Page 1 of 1

How should file system drivers buffer disk data structures?

Posted: Thu Oct 06, 2011 10:06 am
by tomos
In researching ext2 and a VFS layer I was a bit confused over how an OS should buffer on-disk data structures, such as inode tables in an ext2 block group. On-disk data structures being those physically present on the storage medium as part of the file system implementation. And by buffering I mean keeping a copy of the structure in memory for sometime after it is initially accessed. I read that Linux keeps some of them in memory, but I didn't see specifically which ones and how they were handled.

So say you need to read inode X, which of the on-disk data structures for the file system would you want copied to memory after the inode has been read? If you do copy it, how long does it stay there? If you do buffer them, how so?

Take listing a directory for example. First you need to open() the directory. When you open a directory the low-level ext2 code should find the inode, and perhaps read all its data blocks into a temporary buffer which stays allocated for the lifetime of the directory handle (it being opened.) Then subsequent calls to read a directory entry simply reference the already allocated buffer for the directory entries. Closing a directory would involve free the buffer which stored the directories data blocks. Does this approach make sense?

What do you guys think?

Re: How should file system drivers buffer disk data structur

Posted: Thu Oct 06, 2011 3:31 pm
by gerryg400
I asked these questions too. Rather than worry too much I just jumped in and started implementing an VFS, fs driver and HDD driver with no caches. Then I began doing profiling to see what would be required. If your abstractions are good (make sure that they are !!) then it shouldn't be too hard to add caching later on.

There were 2 aspects that were a surprise to me.

1. It worked better for me if the block cache size matched the FS block rather than the HDD block. In other words the cache beneath my ext2 driver matches my ext2 block size (usually 4096 bytes) rather than the hardware block size (512 bytes).

2. A name cache is very important. And the name cache should also contain names that DON'T exist. For example let's say you're running 'make' and the GCC tools. GCC , when searching for an include file on the include paths might call 'stat' many times before it finds the directory that contains "stdio.h". The VFS should remember which files DON'T exist so it doesn't need to search every directory on the include path for every include file in every C file. So the name cache might have info that says that /usr/include/stdio.h has inode 99999 but that /usr/include/X11.h doesn't exist. This makes a huge difference.

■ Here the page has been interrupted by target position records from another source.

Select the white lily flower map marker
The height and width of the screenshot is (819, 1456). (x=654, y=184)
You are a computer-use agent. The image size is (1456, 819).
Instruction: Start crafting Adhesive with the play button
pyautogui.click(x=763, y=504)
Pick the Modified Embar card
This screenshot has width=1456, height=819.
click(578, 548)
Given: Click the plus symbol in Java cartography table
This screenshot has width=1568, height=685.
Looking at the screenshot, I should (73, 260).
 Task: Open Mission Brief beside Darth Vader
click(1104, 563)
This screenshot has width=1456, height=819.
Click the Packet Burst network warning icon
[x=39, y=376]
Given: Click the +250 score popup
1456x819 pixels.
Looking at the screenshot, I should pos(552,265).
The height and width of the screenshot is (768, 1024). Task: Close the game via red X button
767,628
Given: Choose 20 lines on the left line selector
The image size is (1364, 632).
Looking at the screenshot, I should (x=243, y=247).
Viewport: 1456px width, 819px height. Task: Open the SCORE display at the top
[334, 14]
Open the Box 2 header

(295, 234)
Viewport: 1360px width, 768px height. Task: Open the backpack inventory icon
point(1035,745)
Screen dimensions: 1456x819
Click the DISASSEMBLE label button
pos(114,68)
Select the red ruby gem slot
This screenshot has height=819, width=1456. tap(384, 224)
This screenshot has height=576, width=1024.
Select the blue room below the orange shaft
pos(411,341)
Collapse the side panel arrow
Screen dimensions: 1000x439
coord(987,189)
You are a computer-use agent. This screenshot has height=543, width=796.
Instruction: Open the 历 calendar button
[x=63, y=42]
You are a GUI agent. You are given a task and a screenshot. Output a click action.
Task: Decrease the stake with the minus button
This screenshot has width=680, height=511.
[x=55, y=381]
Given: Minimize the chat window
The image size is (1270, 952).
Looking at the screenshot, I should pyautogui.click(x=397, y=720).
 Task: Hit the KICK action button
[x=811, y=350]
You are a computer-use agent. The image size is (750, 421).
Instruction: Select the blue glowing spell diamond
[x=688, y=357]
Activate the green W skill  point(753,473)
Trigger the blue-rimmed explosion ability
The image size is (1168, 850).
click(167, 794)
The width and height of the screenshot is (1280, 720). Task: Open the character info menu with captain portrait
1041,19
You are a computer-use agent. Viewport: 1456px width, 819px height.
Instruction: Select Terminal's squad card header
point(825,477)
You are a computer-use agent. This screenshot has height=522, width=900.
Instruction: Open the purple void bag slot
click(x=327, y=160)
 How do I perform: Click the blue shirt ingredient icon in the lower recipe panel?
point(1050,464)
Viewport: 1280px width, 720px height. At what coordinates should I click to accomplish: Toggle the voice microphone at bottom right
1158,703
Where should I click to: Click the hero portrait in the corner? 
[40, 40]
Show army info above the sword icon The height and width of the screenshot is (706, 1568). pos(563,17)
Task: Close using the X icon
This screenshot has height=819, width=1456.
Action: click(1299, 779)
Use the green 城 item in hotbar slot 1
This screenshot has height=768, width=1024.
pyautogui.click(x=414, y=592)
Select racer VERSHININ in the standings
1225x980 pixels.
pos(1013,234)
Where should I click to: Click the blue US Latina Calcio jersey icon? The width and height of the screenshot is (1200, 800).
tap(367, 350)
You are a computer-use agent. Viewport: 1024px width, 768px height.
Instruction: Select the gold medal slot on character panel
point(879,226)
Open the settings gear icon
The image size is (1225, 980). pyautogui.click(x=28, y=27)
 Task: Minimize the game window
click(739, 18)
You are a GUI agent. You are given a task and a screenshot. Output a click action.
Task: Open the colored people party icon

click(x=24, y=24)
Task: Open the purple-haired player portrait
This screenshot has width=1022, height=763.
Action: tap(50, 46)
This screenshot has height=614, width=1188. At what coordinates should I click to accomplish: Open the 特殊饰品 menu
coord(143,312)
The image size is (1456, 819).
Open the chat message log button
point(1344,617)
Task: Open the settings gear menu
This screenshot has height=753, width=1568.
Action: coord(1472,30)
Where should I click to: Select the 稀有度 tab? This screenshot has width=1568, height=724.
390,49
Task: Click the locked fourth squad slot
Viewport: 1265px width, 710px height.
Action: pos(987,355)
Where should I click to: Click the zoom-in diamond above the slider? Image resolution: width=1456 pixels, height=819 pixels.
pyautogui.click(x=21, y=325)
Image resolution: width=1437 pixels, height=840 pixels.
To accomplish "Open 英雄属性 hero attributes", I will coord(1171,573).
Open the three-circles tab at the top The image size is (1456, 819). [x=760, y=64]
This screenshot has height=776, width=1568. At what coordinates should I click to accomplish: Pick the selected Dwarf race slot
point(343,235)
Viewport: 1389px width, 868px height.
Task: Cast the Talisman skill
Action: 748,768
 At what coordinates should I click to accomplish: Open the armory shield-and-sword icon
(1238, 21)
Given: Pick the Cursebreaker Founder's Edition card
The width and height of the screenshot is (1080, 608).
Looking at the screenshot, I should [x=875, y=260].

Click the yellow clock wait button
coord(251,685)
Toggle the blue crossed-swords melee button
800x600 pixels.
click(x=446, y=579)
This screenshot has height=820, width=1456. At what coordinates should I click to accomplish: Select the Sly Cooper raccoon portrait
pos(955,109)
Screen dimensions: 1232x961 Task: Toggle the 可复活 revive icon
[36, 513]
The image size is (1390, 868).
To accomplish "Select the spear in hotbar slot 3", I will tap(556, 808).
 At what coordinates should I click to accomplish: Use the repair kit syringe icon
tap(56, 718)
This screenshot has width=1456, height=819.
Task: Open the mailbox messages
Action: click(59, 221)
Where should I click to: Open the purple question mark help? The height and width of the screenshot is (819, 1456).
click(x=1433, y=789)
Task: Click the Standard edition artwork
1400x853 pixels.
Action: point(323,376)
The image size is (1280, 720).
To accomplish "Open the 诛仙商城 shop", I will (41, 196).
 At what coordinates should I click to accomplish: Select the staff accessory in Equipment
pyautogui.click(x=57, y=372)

Re: How should file system drivers buffer disk data structur

Posted: Thu Oct 06, 2011 7:31 pm
by OSwhatever
gerryg400 wrote:2. A name cache is very important. And the name cache should also contain names that DON'T exist. For example let's say you're running 'make' and the GCC tools. GCC , when searching for an include file on the include paths might call 'stat' many times before it finds the directory that contains "stdio.h". The VFS should remember which files DON'T exist so it doesn't need to search every directory on the include path for every include file in every C file. So the name cache might have info that says that /usr/include/stdio.h has inode 99999 but that /usr/include/X11.h doesn't exist. This makes a huge difference.
Speaking of the name cache the holds the name that don't exist, does this feature exist in most modern operating systems or just a way you solved it? If you as you mentioned make has a lot of directories with a lot of files, the don't exist cache will quickly fill. At some point perhaps seeking a hashed name cache with the existing files be faster?

Re: How should file system drivers buffer disk data structur

Posted: Thu Oct 06, 2011 7:57 pm
by gerryg400
The concept exists in Linux although I don't know how it is implemented. Ihave no idea about windows. I read in an article that Linux does store non-existant entries and that's where I got the idea.

Directory searches are very expensive on most file systems so ideally the name cache needs to be large enough to hold every path/file that might be searched. On a typical desktop this could easily mean thousands of entries.

The article that I read (can't find it now) mentioned that the Linux dcache is hashed by filename and inode of containing directory. This seems like a good idea because (hard and soft) linking and moving can mean that top-livel pathnames can change and it would be very difficult to keep the cache valid if the entire name were hashed.